I attached some pictures of his ears where the hair loss occurs. Has anyone ever had this before? Is it due to the dry winter air maybe?

Thanks in advance!


----------



## liv

The same thing happens to both of mine during the winter, and the hair grows back during the summer. I don't know if it is due to the cold or the dryness, but it doesn't seem to bother them, and the vet wasn't worried about it.


----------



## Andy-jr.

This is nice to know because those pictures look like my dogs ear right now.


----------



## Samba

Mine get this. A skin scraping at the vet revealed fungus primarily. A bit of the right topical ointment cured it.


----------



## BlackthornGSD

In my experience, that's a little bit of fungus infection. If you get some athlete's food medicine and smear it on the ear tips everyday for about a week, it usually goes away. 

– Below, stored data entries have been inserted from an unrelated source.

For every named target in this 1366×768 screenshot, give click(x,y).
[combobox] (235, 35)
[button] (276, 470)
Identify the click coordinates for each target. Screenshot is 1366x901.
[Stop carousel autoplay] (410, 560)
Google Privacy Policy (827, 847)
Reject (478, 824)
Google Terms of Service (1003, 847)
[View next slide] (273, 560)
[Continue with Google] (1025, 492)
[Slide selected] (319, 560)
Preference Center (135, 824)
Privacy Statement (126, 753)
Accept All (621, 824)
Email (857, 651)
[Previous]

Doesn't seem to cause harm, or spread if you don't treat it. Although, if you have dogs sharing crates, it may spread between dogs. Note: this is just based on my experience, don't know that it's common enough that vets have ever studied it.


----------



## Quinnsmom

My guy has had this every winter for four years. He tends to have dry, itchy skin from allergies anyway. I think that the low humidity both indoors and out causes it, as it disappears each spring on its own. I know the dry air in winter gives my skin a lot of misery too.


----------



## Samba

It tends to occur on dogs with allergies also.


----------



## JTS

Thanks all! Just to be safe I might try some anti fungal ointment once more and then see as the humidity rises in the Midwest if it doesnt just go away again.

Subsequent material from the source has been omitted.